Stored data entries
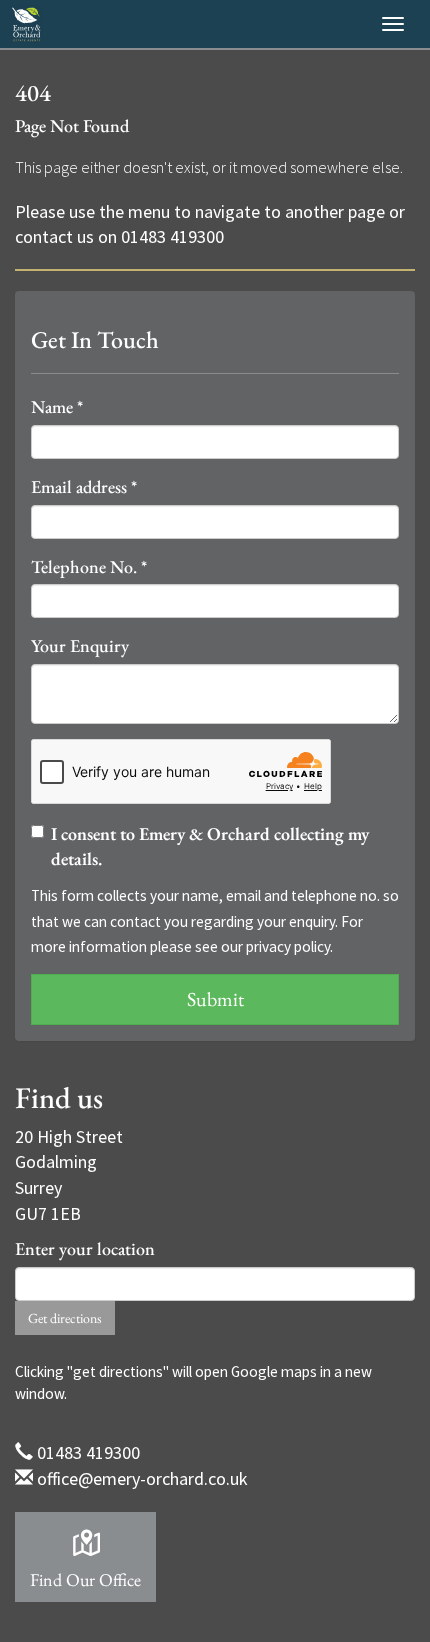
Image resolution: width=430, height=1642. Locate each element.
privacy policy (288, 946)
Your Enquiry (80, 645)
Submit (215, 999)
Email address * (84, 486)
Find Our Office (85, 1579)
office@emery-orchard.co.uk (142, 1478)
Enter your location (85, 1248)
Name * (57, 406)
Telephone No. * (89, 566)
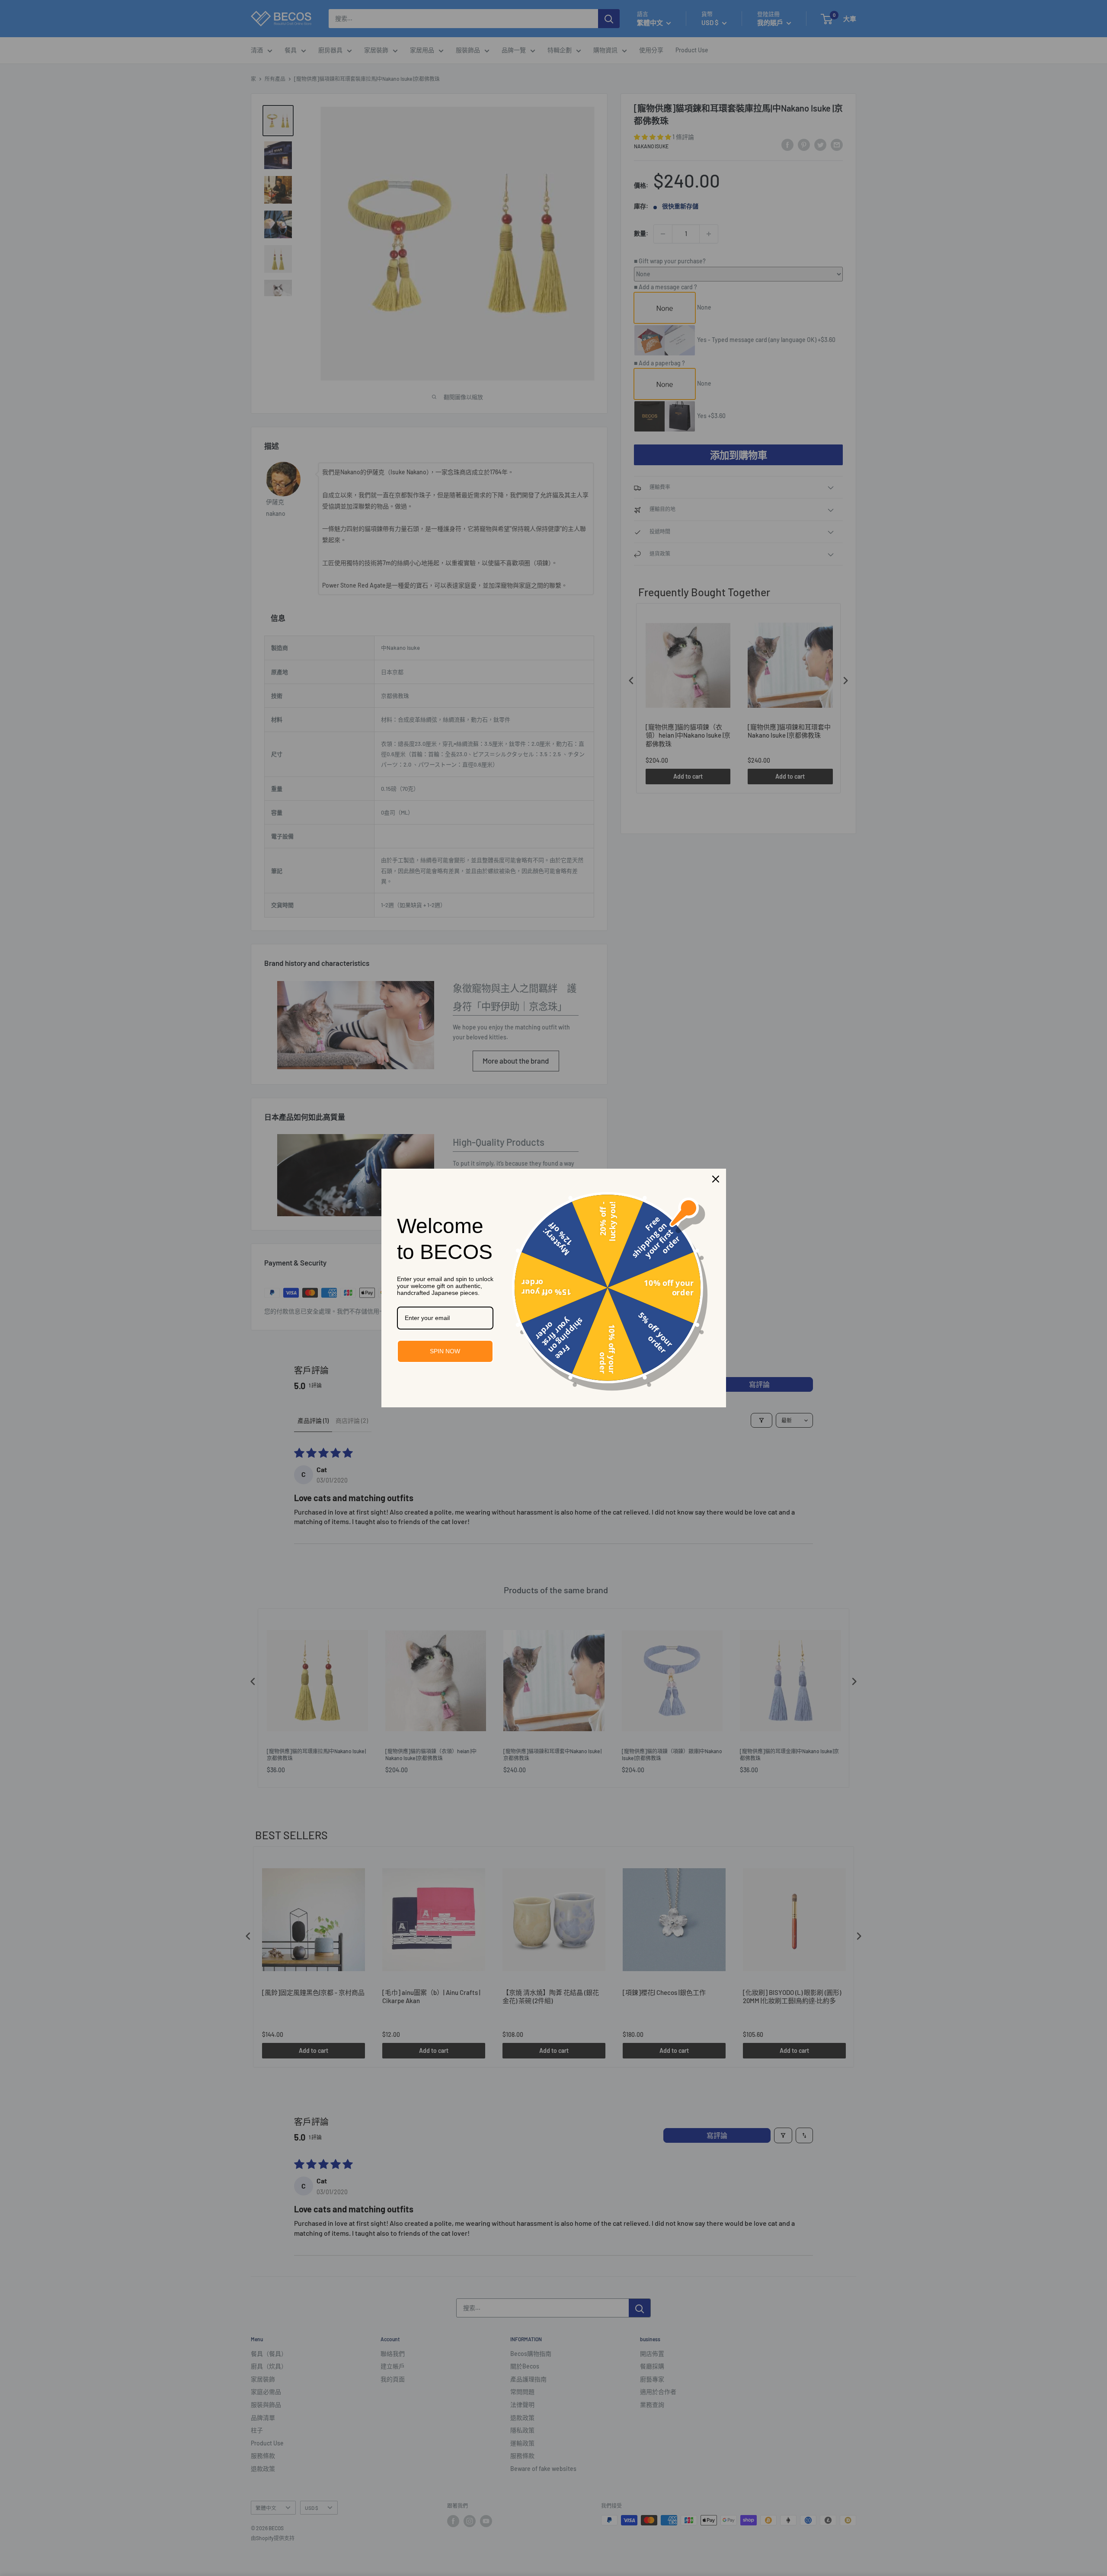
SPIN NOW (445, 1351)
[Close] (715, 1179)
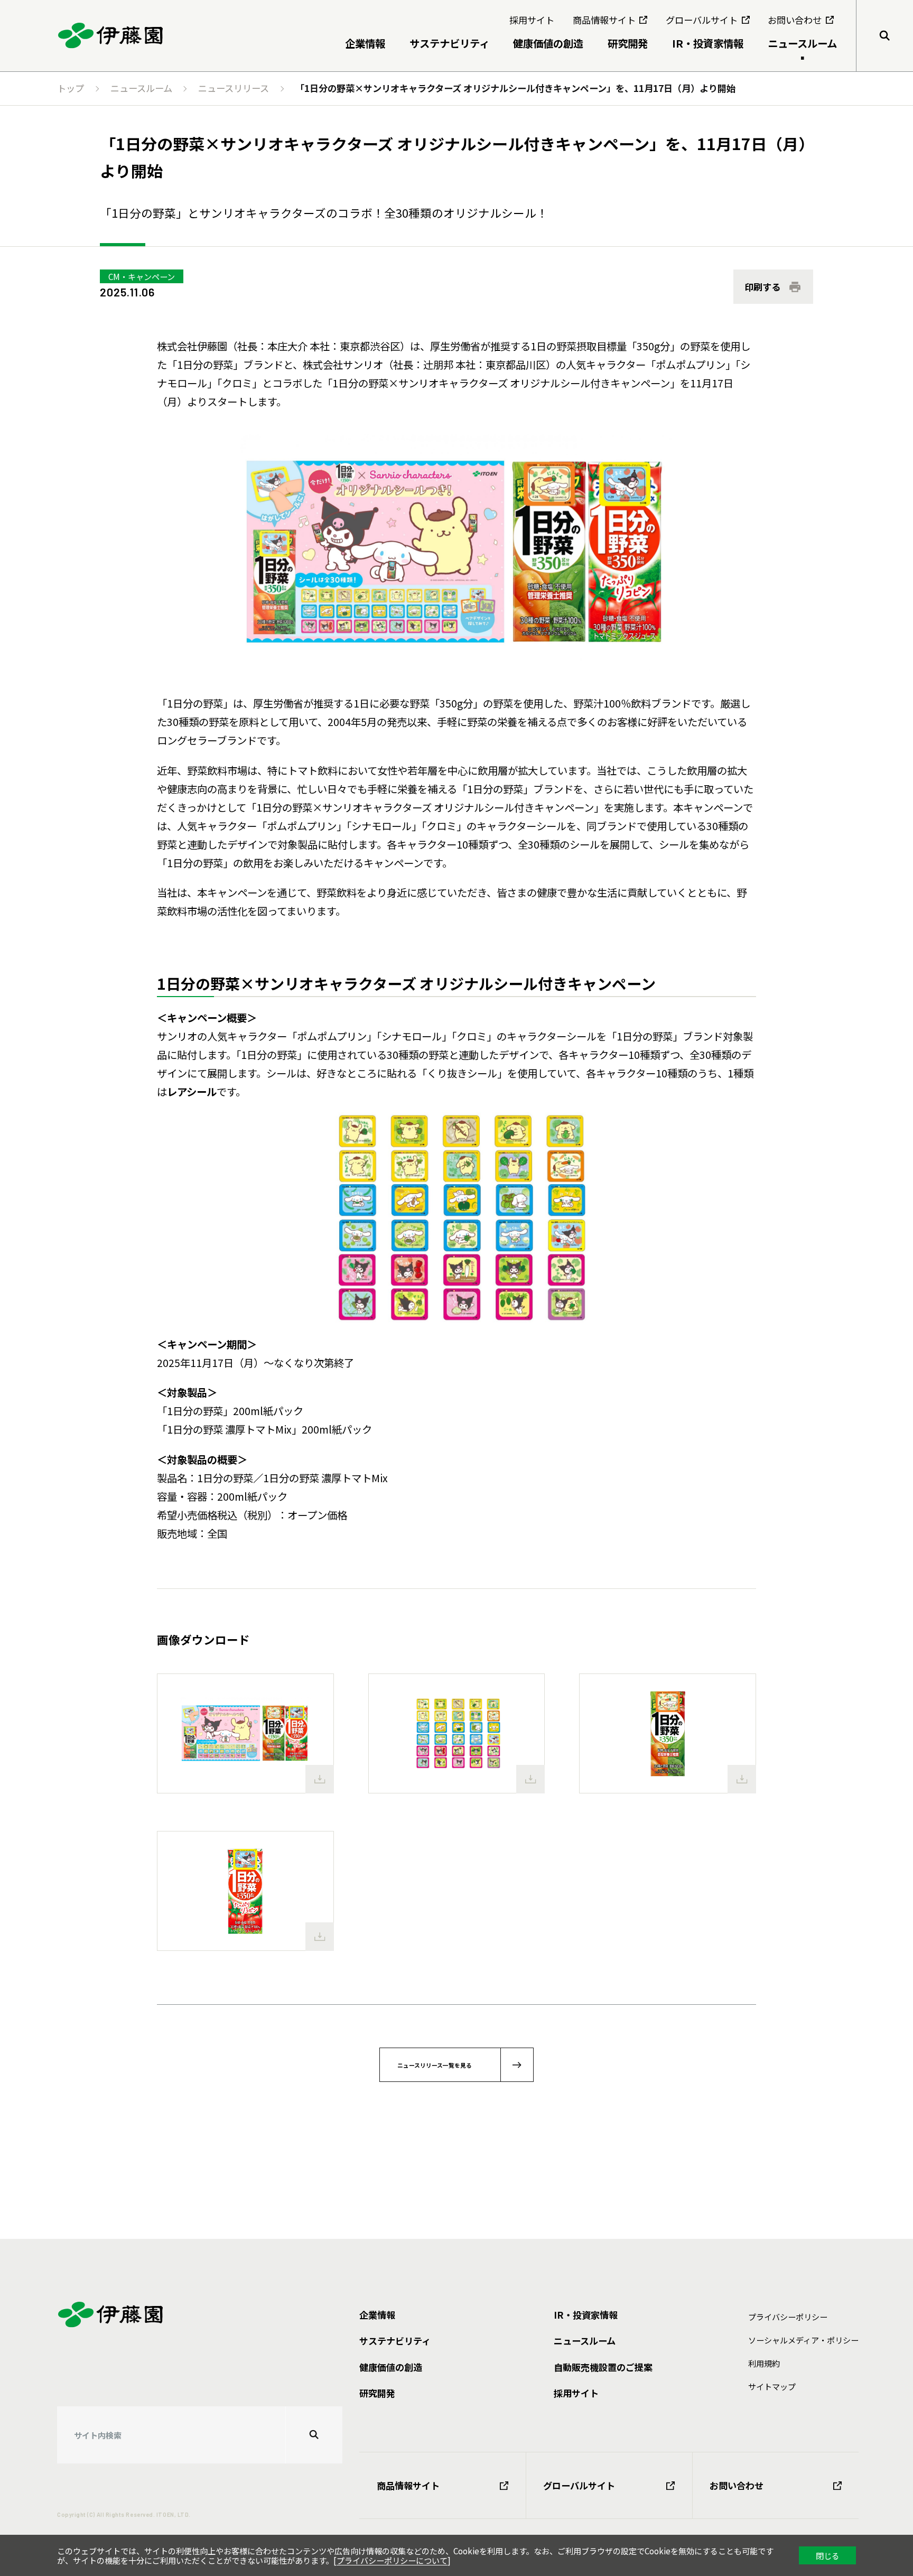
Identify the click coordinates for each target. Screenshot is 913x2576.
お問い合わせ (736, 2485)
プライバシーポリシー (787, 2316)
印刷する (762, 286)
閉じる (828, 2555)
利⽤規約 (764, 2363)
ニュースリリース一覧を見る (434, 2065)
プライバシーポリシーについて (392, 2560)
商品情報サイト (408, 2485)
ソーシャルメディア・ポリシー (803, 2340)
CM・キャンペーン (141, 276)
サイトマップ (772, 2386)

YOUR GOAL
All of the data must be set down exactly, with no pictures included.

YOUR RESPONSE
Image resolution: width=430, height=1642. Locate each element.
privacy policy (288, 946)
Your Enquiry (80, 645)
Submit (215, 999)
Email address * (84, 486)
Find Our Office (85, 1579)
office@emery-orchard.co.uk (142, 1478)
Enter your location (85, 1248)
Name * (57, 406)
Telephone No. * (89, 566)
SPIN NOW (445, 1351)
[Close] (715, 1179)
Identify the click coordinates for each target. Screenshot is 913x2576.
お問い合わせ (736, 2485)
プライバシーポリシー (787, 2316)
印刷する (762, 286)
閉じる (828, 2555)
利⽤規約 (764, 2363)
ニュースリリース一覧を見る (434, 2065)
プライバシーポリシーについて (392, 2560)
商品情報サイト (408, 2485)
ソーシャルメディア・ポリシー (803, 2340)
CM・キャンペーン (141, 276)
サイトマップ (772, 2386)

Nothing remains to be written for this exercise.